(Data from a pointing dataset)

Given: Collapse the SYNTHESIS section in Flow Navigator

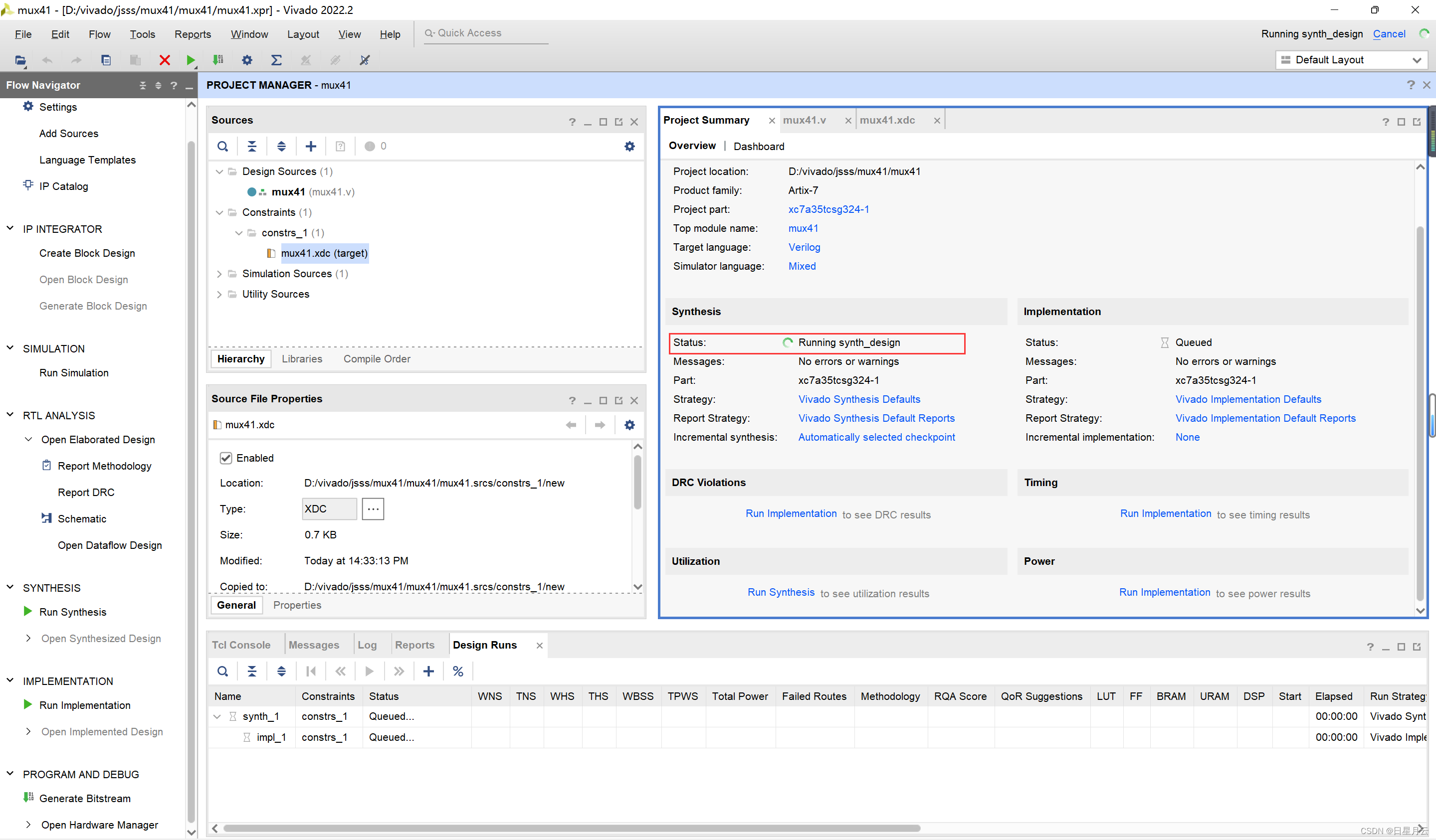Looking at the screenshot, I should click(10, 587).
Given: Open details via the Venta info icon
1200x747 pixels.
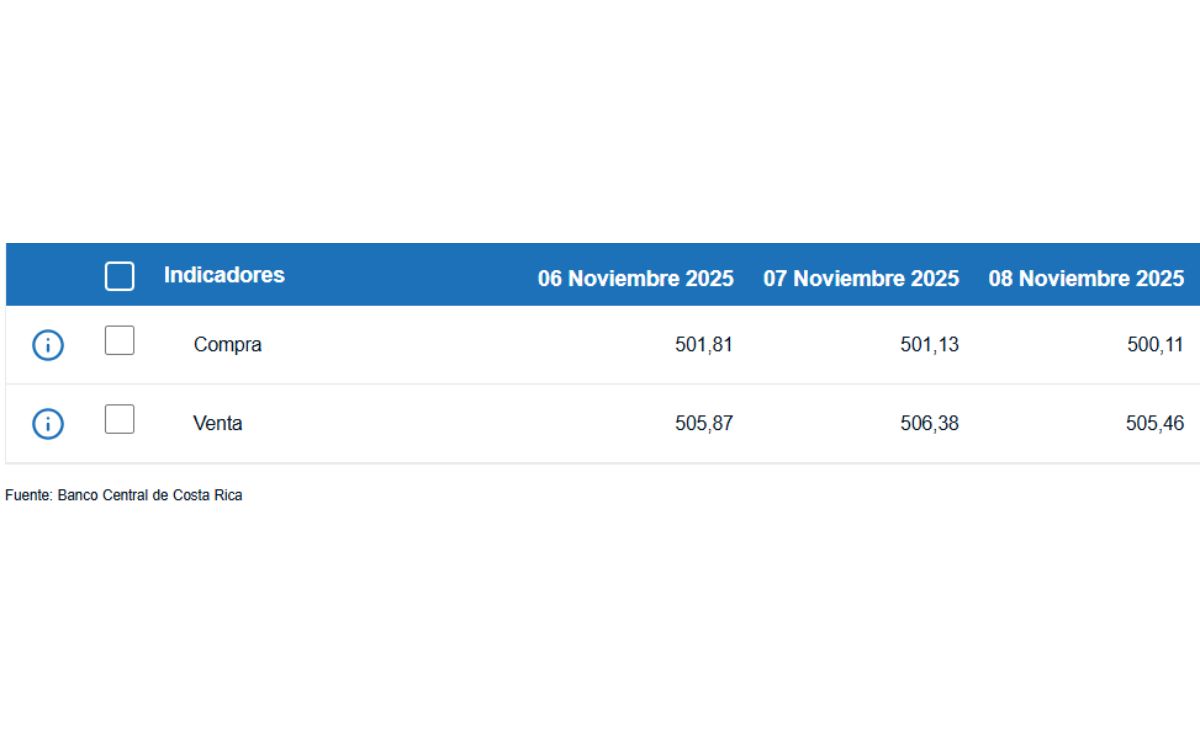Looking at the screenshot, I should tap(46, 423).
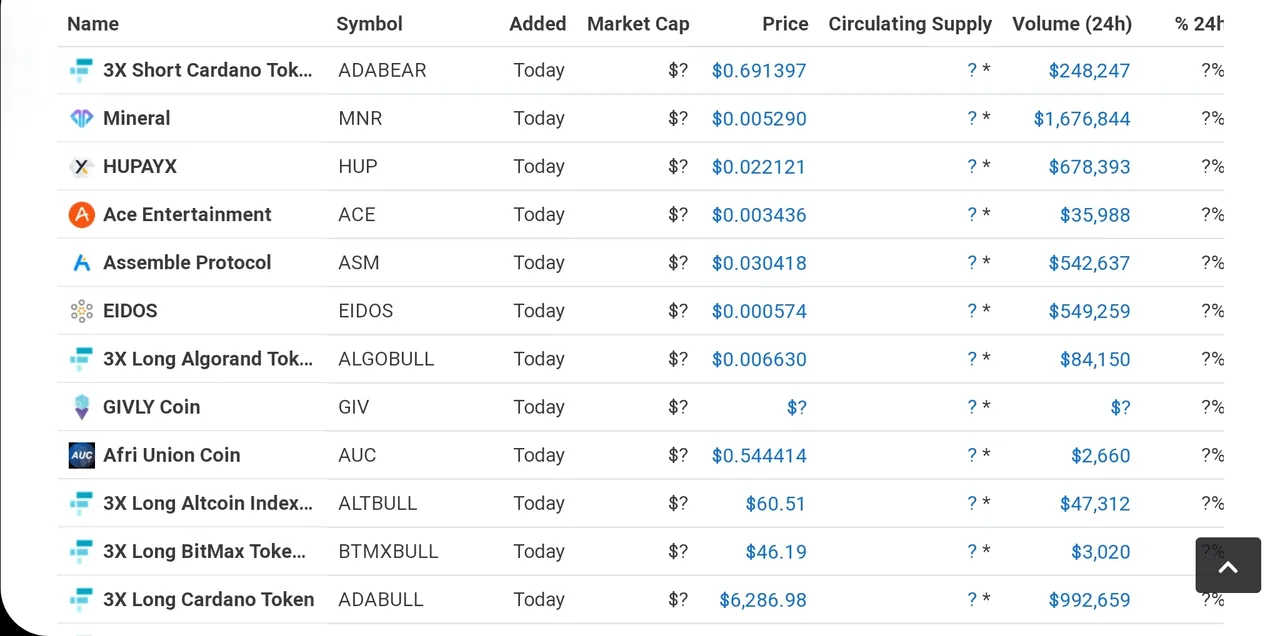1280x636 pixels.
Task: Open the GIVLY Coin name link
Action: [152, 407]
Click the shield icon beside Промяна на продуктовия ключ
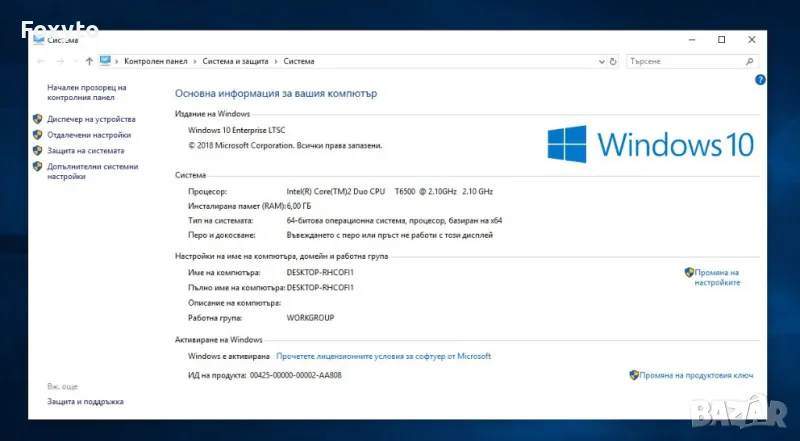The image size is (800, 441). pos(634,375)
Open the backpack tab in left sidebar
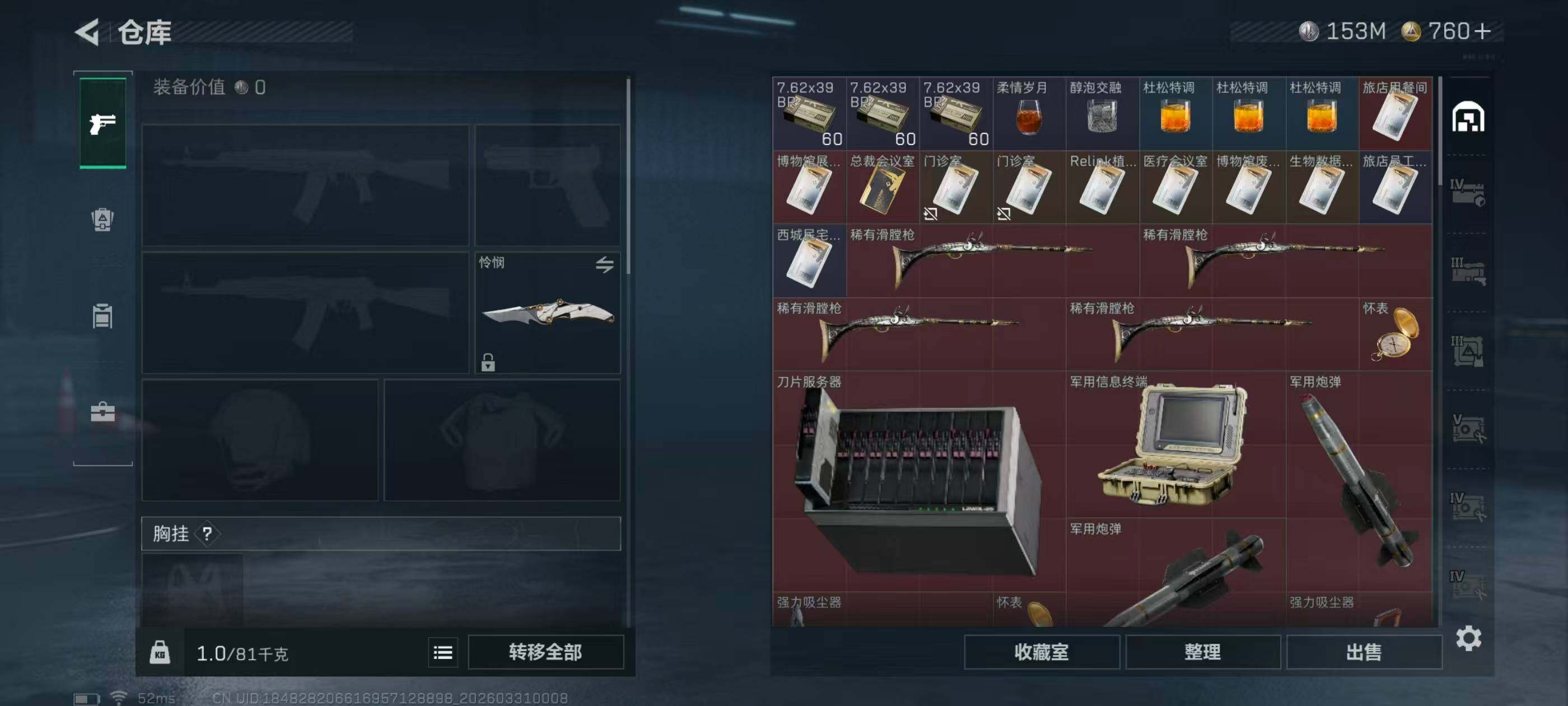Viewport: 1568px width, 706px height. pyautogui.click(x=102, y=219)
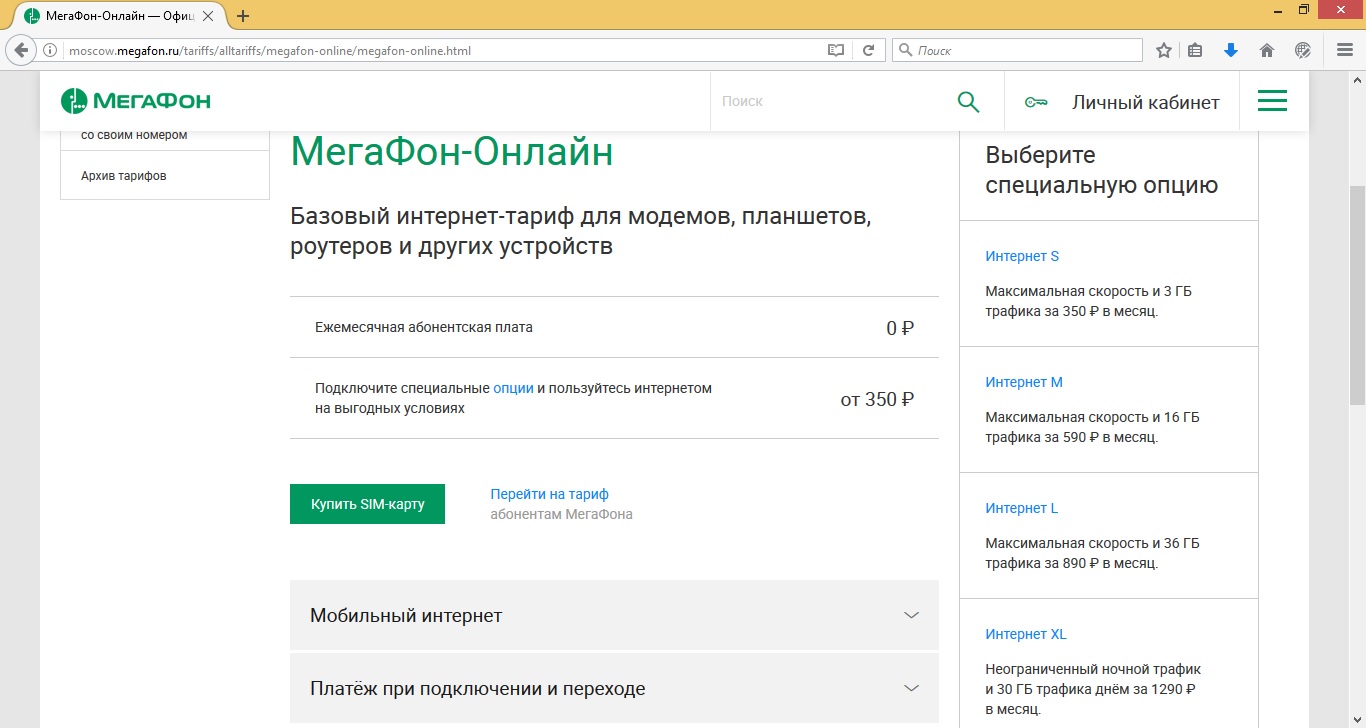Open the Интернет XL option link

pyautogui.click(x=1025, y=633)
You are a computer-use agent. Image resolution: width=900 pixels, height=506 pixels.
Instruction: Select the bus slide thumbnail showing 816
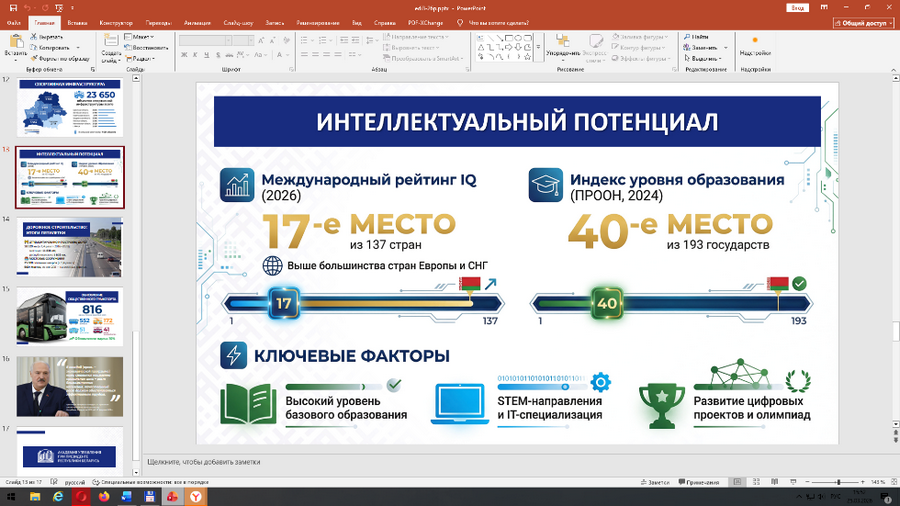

### What to work on:
Rewrite the data above with "sidebar" changed to "side panel" and everything else kept the same. Leave the pictures out.

### Completed exercise:
Given: Collapse the SYNTHESIS section in Flow Navigator

Looking at the screenshot, I should click(10, 587).
Given: Open details via the Venta info icon
1200x747 pixels.
Looking at the screenshot, I should tap(46, 423).
1280x636 pixels.
Task: Open the GIVLY Coin name link
Action: [152, 407]
Click the shield icon beside Промяна на продуктовия ключ
The image size is (800, 441). pos(634,375)
Open the backpack tab in left side panel
Viewport: 1568px width, 706px height. pyautogui.click(x=102, y=219)
Open the Интернет XL option link

pyautogui.click(x=1025, y=633)
You are a computer-use agent. Image resolution: width=900 pixels, height=506 pixels.
Instruction: Select the bus slide thumbnail showing 816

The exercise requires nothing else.